• **ARTIKEL**
⟨
Wer immer noch glaubt, dass junge Menschen Egoisten ohne Sinn für Solidarität wären, sollte einmal mit Leuten sprechen, die ein Freiwilliges Soziales Jahr machen, meint Holger Gayer.

Chefredaktion : Holger Gayer (hog)

Stuttgart - In Sonntagsreden ist oft vom Kitt die Rede, der die Gesellschaft zusammenhält. Gemeint ist das Engagement der vielen Ehrenamtlichen, die Dienste für die Allgemeinheit verrichten, ohne dafür bezahlt zu werden. In eine ähnliche Kategorie fallen die vielen jungen Menschen, die nach dem Schulabschluss freiwillig in sozialen Einrichtungen oder bei der Bundeswehr arbeiten. Auch sie opfern, ehe sie dereinst ins reguläre Arbeitsleben einsteigen, ihre Zeit, um dem Staat – und damit uns, den Bürgerinnen und Bürgern – zu dienen.
⟩
• **BEREITGESTELLTE ANGABEN**
⟨
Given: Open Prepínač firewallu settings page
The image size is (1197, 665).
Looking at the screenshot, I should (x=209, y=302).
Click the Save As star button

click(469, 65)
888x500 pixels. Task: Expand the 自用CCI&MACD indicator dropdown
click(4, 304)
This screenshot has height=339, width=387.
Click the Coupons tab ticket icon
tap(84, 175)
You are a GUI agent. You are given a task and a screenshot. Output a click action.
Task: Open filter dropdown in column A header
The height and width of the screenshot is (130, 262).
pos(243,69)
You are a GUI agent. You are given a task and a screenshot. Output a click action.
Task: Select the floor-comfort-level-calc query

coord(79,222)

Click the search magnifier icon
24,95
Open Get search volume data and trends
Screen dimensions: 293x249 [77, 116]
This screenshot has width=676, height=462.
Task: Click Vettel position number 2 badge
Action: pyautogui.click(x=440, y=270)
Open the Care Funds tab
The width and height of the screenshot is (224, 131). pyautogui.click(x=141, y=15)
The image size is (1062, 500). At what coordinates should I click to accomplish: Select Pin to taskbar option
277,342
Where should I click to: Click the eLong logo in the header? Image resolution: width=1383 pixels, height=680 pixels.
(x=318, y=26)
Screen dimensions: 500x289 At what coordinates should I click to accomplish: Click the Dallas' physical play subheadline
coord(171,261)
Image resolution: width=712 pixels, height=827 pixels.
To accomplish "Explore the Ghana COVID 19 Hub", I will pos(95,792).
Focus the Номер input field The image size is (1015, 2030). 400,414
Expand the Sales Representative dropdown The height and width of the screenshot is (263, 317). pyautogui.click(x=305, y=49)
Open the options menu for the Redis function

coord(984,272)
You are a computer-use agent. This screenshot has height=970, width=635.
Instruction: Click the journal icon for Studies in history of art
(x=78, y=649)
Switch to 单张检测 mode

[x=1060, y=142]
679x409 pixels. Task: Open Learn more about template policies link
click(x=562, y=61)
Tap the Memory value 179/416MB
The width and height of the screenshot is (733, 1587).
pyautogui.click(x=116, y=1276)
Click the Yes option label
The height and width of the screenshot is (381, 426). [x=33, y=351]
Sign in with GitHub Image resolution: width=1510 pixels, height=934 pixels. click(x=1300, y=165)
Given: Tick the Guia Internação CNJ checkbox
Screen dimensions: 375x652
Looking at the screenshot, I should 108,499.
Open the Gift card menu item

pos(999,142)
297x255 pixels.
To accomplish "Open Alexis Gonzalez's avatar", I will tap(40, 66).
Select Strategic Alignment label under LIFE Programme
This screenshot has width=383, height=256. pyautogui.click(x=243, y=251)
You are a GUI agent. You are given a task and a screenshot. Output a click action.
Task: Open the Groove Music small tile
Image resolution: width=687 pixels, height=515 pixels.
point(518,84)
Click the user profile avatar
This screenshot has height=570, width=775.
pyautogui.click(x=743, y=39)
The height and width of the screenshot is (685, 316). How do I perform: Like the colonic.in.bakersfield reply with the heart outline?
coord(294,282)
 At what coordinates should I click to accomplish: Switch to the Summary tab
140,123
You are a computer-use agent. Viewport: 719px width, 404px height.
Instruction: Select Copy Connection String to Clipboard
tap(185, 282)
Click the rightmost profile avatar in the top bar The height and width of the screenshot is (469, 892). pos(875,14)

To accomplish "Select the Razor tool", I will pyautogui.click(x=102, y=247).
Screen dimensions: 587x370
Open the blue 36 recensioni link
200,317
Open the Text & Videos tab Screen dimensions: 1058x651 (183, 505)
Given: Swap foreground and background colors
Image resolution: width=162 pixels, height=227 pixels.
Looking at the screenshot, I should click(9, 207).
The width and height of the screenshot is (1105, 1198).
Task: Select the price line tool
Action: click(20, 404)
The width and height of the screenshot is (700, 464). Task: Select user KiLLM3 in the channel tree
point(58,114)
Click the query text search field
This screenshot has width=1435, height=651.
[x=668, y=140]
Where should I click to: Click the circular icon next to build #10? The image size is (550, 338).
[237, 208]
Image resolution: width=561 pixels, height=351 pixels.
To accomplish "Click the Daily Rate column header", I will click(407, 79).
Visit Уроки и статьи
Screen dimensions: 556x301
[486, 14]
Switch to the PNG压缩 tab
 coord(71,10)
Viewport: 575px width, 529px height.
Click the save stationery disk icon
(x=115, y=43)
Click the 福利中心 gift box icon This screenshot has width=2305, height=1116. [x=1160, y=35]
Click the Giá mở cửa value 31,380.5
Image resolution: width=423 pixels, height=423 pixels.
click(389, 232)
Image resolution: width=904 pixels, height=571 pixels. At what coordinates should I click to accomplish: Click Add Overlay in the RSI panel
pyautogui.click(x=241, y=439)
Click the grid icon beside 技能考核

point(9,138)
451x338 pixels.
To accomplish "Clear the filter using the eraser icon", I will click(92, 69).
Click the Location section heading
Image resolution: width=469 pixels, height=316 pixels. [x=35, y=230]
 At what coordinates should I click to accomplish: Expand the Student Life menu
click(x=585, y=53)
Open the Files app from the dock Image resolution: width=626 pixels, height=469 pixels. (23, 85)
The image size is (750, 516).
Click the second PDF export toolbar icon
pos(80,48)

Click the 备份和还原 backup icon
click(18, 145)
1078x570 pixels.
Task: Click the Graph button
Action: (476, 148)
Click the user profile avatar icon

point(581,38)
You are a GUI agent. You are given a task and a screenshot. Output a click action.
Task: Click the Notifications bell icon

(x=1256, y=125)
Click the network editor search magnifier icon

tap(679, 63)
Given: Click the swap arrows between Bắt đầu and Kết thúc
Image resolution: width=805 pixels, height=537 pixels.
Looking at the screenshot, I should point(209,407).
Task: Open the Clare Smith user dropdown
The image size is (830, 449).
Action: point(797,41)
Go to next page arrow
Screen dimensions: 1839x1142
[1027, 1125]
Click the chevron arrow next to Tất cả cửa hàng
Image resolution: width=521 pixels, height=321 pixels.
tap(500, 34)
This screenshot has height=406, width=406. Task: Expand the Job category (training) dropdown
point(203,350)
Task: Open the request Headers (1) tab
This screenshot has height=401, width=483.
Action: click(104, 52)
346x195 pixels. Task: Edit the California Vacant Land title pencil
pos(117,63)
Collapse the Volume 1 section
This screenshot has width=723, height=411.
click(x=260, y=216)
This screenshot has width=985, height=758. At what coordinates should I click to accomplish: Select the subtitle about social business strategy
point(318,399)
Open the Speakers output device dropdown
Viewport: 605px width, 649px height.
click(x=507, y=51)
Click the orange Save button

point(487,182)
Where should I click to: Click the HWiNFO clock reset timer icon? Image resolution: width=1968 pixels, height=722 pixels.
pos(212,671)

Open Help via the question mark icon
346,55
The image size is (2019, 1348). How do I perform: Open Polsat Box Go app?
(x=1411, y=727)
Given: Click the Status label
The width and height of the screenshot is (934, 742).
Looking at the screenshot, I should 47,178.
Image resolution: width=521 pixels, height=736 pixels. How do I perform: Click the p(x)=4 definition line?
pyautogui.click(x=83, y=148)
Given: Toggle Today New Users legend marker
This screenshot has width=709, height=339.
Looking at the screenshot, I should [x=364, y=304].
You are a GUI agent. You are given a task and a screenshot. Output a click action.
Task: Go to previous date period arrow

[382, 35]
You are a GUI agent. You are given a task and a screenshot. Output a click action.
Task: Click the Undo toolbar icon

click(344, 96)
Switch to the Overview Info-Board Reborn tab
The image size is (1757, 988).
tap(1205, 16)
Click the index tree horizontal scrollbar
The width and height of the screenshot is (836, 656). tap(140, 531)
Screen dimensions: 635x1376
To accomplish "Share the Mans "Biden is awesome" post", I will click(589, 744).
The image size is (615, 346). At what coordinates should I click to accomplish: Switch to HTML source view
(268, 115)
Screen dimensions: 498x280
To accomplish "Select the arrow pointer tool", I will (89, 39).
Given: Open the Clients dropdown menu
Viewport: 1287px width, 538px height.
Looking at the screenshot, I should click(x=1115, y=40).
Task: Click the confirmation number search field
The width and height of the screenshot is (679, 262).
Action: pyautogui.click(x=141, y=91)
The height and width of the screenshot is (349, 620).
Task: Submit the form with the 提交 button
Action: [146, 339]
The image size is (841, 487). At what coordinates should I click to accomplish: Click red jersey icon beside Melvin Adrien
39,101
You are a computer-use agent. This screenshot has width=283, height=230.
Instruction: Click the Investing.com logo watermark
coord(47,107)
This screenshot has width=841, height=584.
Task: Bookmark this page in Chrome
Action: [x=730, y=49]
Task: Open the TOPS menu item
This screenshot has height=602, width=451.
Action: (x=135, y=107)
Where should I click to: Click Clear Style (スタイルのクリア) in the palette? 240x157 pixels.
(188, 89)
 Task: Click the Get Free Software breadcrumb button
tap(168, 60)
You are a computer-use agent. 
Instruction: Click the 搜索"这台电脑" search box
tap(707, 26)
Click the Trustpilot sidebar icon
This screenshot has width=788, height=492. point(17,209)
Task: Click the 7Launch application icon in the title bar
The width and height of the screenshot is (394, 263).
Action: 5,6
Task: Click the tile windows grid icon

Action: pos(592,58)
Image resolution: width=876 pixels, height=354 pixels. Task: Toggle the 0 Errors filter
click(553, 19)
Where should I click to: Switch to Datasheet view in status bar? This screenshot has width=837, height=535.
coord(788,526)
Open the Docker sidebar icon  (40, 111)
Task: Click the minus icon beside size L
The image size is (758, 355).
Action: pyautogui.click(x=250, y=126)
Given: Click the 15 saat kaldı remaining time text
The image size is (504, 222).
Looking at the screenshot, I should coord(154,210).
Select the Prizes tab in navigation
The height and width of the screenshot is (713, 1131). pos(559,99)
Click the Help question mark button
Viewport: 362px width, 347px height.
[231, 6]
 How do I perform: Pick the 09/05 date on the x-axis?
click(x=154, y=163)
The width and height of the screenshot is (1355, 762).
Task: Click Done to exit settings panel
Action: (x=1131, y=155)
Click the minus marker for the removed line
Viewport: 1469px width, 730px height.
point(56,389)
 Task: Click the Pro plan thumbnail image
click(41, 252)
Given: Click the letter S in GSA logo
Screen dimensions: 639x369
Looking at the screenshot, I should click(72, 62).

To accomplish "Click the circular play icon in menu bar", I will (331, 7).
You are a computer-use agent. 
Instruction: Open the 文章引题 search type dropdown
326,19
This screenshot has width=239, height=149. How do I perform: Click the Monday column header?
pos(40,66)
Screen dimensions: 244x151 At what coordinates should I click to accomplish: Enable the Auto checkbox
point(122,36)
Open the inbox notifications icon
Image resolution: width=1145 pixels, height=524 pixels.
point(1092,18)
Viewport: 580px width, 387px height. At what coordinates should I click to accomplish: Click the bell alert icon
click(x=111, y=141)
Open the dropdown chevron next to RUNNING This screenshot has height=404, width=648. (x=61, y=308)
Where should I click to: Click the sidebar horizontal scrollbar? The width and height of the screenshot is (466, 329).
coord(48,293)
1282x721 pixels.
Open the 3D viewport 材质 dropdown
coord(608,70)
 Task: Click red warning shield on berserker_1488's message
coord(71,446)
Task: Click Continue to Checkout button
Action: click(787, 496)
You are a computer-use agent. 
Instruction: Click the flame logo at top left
⟩
• **ZU ERLEDIGENDE AUFGABEN**
1. Fasse den Text über das Freiwillige Soziale Jahr in zwei Sätzen zusammen.
2. Wo arbeiten laut dem Text viele junge Menschen nach dem Schulabschluss freiwillig?
3. Übernimm aus dem Text die Passage zwischen „Chefredaktion : Holger“ und „Bürgern – zu dienen.“ einschließlich dieser beiden Stellen wortgetreu.

• **ERGEBNISSE JE AUFGABE**
1. Der Text widerspricht der Ansicht, junge Menschen seien Egoisten ohne Sinn für Solidarität, und empfiehlt, mit Leuten zu sprechen, die ein Freiwilliges Soziales Jahr machen. Ähnlich wie die Ehrenamtlichen, deren unbezahltes Engagement als Kitt der Gesellschaft gilt, arbeiten viele junge Menschen nach dem Schulabschluss freiwillig in sozialen Einrichtungen oder bei der Bundeswehr und dienen so dem Staat und damit den Bürgerinnen und Bürgern.

2. In sozialen Einrichtungen oder bei der Bundeswehr.

3.
Chefredaktion : Holger Gayer (hog)

Stuttgart - In Sonntagsreden ist oft vom Kitt die Rede, der die Gesellschaft zusammenhält. Gemeint ist das Engagement der vielen Ehrenamtlichen, die Dienste für die Allgemeinheit verrichten, ohne dafür bezahlt zu werden. In eine ähnliche Kategorie fallen die vielen jungen Menschen, die nach dem Schulabschluss freiwillig in sozialen Einrichtungen oder bei der Bundeswehr arbeiten. Auch sie opfern, ehe sie dereinst ins reguläre Arbeitsleben einsteigen, ihre Zeit, um dem Staat – und damit uns, den Bürgerinnen und Bürgern – zu dienen.